Sand fly activity within land use categories
Movement patterns
Marked P. sergenti individuals were captured in traps that were not located in rock-piles, and in the marked rocks. Only unmarked P. arabicus were caught in the traps located away from the rock-piles. The highest number of marked P. sergenti in a single trap was 20 for of males, and 6 for females, both in the same night of trapping (6th September, 2016), in the trap within the marked rocks. The highest number of males caught in traps away from the rocks was 7 at a distance of 20 m—on the west side of the marked rocks. The largest number of marked females away from the rocks was 3, 40 metres to the west. About 23 traps were found with no marked P. sergenti. Due to the low number of captured marked sand flies during each of the sessions, values were added together for each trap location for all five nights. The total number of flies, males and females, caught at the rock-pile exceeded 50 individuals, and exponentially declined with distance (Fig. 4).
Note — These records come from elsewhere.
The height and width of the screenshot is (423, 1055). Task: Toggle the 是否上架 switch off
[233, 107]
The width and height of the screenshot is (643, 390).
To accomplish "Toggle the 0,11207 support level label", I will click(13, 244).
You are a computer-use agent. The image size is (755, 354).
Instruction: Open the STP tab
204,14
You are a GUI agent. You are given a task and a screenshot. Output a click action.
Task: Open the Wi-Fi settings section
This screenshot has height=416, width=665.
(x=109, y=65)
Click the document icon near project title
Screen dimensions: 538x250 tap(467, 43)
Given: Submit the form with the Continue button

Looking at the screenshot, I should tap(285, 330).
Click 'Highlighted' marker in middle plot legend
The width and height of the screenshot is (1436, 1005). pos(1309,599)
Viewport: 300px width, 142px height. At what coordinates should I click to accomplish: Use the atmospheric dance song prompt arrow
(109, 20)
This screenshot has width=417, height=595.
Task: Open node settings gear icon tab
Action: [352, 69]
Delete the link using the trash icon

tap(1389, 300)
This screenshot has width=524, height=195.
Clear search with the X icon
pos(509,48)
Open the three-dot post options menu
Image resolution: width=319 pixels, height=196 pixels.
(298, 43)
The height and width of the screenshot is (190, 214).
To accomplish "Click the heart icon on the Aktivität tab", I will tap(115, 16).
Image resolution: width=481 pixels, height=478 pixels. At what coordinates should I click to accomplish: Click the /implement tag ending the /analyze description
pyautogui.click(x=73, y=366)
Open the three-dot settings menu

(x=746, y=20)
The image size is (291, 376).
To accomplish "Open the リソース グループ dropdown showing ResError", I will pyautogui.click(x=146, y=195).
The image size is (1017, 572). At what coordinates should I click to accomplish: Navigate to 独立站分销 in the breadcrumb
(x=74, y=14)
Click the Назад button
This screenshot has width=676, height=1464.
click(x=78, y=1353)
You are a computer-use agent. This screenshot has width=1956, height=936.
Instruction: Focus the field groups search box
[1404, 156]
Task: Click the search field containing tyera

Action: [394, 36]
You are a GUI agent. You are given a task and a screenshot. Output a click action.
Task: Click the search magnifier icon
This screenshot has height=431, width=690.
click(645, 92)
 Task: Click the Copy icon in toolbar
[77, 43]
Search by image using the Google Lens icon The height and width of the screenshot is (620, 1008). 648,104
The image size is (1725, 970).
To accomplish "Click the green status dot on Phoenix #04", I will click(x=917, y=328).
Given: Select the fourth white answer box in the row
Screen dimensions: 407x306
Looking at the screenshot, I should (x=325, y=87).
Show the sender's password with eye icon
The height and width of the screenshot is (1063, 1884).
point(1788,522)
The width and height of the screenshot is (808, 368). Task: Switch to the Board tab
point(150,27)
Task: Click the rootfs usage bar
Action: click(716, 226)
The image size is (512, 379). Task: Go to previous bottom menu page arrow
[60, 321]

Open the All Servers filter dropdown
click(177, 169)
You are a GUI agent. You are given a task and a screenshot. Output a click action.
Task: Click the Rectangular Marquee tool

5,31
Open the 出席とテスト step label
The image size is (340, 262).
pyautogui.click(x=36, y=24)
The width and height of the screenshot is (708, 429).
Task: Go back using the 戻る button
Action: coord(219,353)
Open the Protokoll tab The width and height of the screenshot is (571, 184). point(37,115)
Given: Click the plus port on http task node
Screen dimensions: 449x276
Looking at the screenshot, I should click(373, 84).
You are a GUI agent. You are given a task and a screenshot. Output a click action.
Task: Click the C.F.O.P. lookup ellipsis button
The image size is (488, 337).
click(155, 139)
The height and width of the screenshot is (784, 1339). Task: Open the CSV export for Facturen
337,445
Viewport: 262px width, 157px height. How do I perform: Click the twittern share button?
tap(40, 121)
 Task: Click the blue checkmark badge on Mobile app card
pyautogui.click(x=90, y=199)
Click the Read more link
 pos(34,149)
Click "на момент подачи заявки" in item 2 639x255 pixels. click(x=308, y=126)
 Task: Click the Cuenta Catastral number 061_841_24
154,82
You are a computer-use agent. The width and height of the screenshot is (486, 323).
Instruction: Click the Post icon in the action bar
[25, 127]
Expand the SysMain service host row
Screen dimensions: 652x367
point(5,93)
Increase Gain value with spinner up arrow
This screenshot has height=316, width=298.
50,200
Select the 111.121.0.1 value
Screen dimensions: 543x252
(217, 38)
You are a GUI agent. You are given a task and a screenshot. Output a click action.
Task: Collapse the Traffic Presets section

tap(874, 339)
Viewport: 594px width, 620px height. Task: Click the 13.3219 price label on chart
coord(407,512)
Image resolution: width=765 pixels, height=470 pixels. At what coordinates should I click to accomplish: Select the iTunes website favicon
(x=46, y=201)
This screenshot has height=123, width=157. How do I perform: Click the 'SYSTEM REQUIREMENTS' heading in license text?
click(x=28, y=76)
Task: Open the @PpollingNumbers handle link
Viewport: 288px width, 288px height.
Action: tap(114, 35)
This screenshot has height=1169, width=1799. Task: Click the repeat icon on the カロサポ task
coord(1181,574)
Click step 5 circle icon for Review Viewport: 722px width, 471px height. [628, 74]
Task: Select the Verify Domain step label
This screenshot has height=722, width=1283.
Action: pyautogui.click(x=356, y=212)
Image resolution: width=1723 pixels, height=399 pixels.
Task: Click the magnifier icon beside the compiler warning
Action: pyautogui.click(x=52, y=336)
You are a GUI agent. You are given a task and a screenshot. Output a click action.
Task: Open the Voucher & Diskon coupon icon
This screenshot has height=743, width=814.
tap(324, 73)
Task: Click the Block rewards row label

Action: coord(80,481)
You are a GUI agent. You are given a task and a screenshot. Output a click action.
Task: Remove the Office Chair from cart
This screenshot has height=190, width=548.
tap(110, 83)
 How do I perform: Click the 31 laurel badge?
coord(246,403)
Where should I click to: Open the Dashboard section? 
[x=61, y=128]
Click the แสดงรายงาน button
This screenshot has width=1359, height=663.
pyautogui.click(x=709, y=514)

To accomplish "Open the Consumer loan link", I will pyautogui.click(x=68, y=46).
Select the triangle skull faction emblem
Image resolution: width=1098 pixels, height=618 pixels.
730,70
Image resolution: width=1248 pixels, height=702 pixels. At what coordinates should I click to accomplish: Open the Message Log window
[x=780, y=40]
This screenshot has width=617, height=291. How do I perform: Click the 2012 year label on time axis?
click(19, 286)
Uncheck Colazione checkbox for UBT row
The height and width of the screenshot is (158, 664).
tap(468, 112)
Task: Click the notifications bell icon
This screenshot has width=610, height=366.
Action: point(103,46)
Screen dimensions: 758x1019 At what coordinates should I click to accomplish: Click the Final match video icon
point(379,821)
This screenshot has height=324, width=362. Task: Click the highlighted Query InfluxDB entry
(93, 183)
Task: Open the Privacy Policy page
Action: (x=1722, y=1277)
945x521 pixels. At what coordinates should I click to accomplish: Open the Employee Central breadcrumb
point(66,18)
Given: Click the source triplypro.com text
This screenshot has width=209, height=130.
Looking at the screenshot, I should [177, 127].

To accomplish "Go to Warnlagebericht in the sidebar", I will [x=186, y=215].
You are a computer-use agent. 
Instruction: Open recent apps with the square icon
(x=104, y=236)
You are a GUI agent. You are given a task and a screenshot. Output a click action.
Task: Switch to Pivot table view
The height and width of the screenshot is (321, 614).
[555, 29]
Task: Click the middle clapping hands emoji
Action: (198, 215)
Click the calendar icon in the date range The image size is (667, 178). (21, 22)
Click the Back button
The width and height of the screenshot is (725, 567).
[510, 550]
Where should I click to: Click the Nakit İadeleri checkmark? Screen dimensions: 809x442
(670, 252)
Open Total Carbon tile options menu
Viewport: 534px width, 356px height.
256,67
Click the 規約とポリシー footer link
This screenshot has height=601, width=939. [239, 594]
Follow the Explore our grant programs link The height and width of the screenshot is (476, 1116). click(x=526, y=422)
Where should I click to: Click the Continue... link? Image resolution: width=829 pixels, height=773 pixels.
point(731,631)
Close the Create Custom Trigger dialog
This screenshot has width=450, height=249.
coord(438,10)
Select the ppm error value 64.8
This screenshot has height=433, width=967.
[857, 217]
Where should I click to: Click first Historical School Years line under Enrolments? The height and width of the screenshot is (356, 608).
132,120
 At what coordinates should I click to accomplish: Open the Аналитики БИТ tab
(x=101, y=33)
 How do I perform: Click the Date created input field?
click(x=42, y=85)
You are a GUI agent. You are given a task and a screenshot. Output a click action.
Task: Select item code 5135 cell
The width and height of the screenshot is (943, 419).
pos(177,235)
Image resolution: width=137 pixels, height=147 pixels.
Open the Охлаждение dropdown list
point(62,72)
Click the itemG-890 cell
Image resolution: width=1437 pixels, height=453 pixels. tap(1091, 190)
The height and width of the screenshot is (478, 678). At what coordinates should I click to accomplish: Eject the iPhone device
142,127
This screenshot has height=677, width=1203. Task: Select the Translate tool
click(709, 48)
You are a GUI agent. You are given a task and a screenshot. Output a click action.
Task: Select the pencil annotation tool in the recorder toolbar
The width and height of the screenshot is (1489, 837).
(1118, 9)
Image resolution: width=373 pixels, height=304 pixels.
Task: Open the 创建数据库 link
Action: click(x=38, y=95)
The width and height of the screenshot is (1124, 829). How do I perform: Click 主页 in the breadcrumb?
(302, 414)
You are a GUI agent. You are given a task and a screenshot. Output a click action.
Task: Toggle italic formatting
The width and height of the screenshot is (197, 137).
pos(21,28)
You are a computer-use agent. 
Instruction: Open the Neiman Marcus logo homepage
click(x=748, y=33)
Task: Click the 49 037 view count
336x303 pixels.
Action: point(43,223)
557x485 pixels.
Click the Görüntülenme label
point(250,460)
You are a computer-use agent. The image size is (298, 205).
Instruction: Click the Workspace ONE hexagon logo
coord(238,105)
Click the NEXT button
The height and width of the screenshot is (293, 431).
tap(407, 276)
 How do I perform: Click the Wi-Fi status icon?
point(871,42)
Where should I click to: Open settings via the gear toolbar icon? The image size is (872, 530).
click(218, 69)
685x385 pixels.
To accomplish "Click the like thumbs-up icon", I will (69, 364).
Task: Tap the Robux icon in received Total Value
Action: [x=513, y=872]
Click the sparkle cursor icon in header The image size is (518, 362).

The numbers of individuals captured in the westward trap transect (towards the village) were much higher compared to the number of individuals caught in the eastward line transects but with no statistically significant differences. The model of exponential decrease with the distance best fit the data, with the lowest AIC value (61.24) (Table 2). Capture results are detailed in Additional file 1: Table S2.
Marked P. sergenti at an interval distance of 20 metres from the sprayed bait in Elifelet
Linear regression for sand flies vs distance did not reveal significant results (R2 = 0.53, P = 0.62). However, a natural-log transformation (ln x + 1) for the number of sand flies yielded a significant correlation (R2 = 0.63, P = 0.03).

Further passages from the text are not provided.